C’è poi l’altra grande svolta europea, ed è dal lato dell’accoglienza. La Polonia dei respingimenti illegali, l’Ungheria dei referendum anti migranti, la Commissione Ue dell’Europa fortezza, e persino la Lega delle navi bloccate in porto, ora dichiarano le porte aperte al popolo ucraino in fuga. Bruxelles arriva a mettere sul tavolo quel dispositivo di emergenza (una direttiva) che finora, anche davanti ai drammi di cui è stata corresponsabile, come l’Afghanistan, ha rifiutato di attivare. Domenica oltre 300mila ucraini avevano trovato rifugio in Ue, pure in Italia con arrivi a Trieste, e gli arrivi sono previsti a milioni. Stavolta i paesi Ue sono orientati a distribuirsi gli arrivi.

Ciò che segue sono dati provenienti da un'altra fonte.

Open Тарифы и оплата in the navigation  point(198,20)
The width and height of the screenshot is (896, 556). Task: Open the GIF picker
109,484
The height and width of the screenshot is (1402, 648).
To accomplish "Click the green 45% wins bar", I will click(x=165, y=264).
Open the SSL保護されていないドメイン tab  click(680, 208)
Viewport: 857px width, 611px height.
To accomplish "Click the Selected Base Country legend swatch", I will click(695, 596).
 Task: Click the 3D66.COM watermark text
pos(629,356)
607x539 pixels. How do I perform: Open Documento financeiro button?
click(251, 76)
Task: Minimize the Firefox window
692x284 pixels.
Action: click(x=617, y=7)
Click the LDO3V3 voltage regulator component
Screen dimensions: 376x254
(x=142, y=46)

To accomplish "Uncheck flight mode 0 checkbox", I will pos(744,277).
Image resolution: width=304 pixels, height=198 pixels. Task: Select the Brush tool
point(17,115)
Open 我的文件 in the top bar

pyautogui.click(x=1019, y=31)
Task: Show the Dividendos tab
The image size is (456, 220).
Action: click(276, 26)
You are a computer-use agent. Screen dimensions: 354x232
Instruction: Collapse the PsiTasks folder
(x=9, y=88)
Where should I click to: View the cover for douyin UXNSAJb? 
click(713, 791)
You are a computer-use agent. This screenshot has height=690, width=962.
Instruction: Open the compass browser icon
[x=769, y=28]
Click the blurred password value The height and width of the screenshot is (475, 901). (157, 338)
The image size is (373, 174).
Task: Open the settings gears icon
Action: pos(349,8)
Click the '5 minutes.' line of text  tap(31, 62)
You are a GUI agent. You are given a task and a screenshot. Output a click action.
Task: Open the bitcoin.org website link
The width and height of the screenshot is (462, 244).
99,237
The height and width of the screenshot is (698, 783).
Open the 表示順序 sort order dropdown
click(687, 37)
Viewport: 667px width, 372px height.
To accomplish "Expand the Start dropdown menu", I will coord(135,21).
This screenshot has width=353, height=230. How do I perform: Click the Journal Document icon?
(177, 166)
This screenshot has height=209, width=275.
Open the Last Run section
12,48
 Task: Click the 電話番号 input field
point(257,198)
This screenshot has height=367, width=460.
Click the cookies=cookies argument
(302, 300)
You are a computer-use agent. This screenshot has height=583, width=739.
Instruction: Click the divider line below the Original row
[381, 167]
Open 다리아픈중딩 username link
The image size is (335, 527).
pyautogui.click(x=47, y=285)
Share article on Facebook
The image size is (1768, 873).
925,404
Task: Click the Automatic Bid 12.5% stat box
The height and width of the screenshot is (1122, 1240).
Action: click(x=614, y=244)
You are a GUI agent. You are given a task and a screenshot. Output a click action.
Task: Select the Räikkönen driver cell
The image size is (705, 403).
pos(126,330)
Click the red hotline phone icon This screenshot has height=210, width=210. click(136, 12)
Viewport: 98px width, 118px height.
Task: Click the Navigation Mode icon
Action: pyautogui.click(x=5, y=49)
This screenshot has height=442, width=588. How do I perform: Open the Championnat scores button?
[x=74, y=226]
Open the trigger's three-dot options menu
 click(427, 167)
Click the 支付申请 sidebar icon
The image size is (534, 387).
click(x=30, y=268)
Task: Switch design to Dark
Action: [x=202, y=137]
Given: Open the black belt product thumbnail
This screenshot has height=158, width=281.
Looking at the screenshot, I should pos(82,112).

Anche se la svolta accogliente ha un corollario allarmante: l’idea che esistano «profughi veri», come li chiama Salvini, e altri di serie B. Il riscontro è anche sul campo: alla frontiera tra Ucraina e Ue si registrano casi di discriminazione etnica tra i migranti che cercano protezione. «Una studentessa di medicina nigeriana è rimasta ore alla frontiera, mi racconta che la polizia ferma i neri e li rispedisce in fondo alla fila», dice Stephanie Hegarty della Bbc. «Prima gli ucraini», dicono le guardie di frontiera.